**WORK ORDER 1:**
According to the text on the Sceilg Mhichíl terrace, on which side of the South Peak did early monks build the terrace?
**WORK ORDER 2:**
Resume the text on the Sceilg Mhichíl terrace, picking up after its final sentence.

**READING TEXT:**
Terrace, Sceilg Mhichíl, Co. Kerry
Co. Kerry |
Designed Landscapes
Most visitors to Sceilg Mhichíl, the craggy island off the Kerry coast, know the main monastery with its beehive cells and vertiginous stone stairways.
Far fewer are aware that on the western side of the South Peak, in a position described as the most exposed and difficult to reach on the entire island, early monks constructed a terrace of drystone walling along the outer edges of three irregular rock ledges. The ledges themselves differ in elevation by up to four metres, and the wall running across them stretches seventeen metres in length, its external face surviving to a height of 3.2 metres at one point. That anyone built here at all, let alone built carefully, is the first thing that stops you.

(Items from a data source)
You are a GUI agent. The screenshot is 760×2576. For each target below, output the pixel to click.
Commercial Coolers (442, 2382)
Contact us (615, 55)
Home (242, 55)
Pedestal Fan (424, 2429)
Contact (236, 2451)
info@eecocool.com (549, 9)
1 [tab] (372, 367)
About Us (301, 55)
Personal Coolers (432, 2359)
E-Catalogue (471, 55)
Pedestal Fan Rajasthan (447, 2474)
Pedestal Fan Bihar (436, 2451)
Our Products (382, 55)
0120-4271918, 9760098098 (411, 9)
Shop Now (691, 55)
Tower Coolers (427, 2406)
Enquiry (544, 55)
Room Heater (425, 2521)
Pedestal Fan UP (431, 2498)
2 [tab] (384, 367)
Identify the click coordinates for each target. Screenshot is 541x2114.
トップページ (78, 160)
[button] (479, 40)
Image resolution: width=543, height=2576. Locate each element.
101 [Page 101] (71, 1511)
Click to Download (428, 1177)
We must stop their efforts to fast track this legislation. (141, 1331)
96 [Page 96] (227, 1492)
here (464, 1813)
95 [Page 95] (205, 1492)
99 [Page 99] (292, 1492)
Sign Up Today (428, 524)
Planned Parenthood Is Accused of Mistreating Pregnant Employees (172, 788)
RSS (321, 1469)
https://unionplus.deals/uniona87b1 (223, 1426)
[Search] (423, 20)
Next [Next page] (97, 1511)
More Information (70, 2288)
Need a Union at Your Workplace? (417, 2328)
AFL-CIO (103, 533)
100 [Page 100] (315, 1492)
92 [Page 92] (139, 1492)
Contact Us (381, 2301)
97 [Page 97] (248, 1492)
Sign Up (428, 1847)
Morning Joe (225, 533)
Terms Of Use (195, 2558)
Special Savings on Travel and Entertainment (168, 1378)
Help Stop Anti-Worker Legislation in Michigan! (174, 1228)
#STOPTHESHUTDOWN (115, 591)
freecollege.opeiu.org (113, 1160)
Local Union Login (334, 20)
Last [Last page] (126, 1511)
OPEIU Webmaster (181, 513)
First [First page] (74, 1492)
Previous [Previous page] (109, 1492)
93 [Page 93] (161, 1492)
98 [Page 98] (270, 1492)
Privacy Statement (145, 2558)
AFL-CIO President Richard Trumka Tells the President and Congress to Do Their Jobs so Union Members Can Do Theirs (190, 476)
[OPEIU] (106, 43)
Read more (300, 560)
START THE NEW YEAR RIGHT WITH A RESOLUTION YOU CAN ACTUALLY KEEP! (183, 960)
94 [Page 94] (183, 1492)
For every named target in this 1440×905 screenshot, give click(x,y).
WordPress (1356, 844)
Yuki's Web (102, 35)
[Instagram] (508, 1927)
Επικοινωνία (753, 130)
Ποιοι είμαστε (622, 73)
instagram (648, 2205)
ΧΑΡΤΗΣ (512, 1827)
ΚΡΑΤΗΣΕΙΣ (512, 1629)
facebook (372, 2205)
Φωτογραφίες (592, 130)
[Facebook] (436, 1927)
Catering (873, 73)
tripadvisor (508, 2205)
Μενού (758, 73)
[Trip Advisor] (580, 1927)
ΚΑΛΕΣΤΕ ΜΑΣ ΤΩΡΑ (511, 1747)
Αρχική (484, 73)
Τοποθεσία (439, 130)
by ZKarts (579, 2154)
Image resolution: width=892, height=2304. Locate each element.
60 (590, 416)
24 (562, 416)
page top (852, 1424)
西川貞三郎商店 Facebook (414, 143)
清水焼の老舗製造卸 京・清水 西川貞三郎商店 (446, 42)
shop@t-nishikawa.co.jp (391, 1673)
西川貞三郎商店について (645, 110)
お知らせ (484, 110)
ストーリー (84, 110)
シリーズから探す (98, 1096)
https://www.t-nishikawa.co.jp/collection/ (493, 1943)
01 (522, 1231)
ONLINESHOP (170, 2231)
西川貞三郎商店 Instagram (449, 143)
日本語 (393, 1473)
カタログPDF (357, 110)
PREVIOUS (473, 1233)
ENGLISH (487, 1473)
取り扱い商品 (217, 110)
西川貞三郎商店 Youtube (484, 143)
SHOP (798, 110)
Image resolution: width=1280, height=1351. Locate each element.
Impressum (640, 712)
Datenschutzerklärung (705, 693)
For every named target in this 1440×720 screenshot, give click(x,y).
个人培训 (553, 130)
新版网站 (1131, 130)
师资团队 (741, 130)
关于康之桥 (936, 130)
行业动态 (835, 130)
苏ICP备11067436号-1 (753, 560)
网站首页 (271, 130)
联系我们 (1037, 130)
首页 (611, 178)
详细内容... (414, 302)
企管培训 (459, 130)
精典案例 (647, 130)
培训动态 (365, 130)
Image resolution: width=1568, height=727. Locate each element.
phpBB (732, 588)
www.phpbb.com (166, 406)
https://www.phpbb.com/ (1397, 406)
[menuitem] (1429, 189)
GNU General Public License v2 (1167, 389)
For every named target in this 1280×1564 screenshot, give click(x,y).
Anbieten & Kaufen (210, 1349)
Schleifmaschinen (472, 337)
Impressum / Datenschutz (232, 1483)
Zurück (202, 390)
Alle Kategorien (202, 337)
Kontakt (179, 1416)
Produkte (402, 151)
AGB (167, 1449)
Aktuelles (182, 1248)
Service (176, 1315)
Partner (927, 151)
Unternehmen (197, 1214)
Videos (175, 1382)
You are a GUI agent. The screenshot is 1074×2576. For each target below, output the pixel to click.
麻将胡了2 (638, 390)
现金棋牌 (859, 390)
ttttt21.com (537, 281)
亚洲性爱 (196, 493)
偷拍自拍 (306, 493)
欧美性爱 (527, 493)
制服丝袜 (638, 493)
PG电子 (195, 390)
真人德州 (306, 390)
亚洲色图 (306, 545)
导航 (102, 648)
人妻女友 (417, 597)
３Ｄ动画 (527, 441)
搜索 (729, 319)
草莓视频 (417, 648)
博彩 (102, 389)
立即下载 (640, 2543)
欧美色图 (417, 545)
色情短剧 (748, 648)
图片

**FINAL ANSWER 1:**
On the western side of the South Peak.

**FINAL ANSWER 2:**
Drystone construction, which uses no mortar and relies entirely on the skill of the builder to interlock stones so they hold under their own weight and the pressure of wind and weather, is common enough in early medieval Irish monasticism. What distinguishes this structure is the evident care taken on such an inhospitable surface: the wall has smooth faces and a consistent thickness of between 0.6 and 0.8 metres throughout. Horn, White Marshall, and Rourke, writing in their 1990 study of what they termed the forgotten hermitage of Skellig Michael, proposed that a small shelter may once have occupied the south-western angle of the terrace, a theory supported by a patch of rough paving found there. At the northern end, a roughly shaped stone measuring 0.48 by 0.25 metres was recovered, identified as a fragment of a broken stone cross. Together, the paving and the cross suggest this was not simply a functional platform but a place deliberately set apart for prayer or solitary retreat, perched at the outer limit of what a human being could reasonably occupy.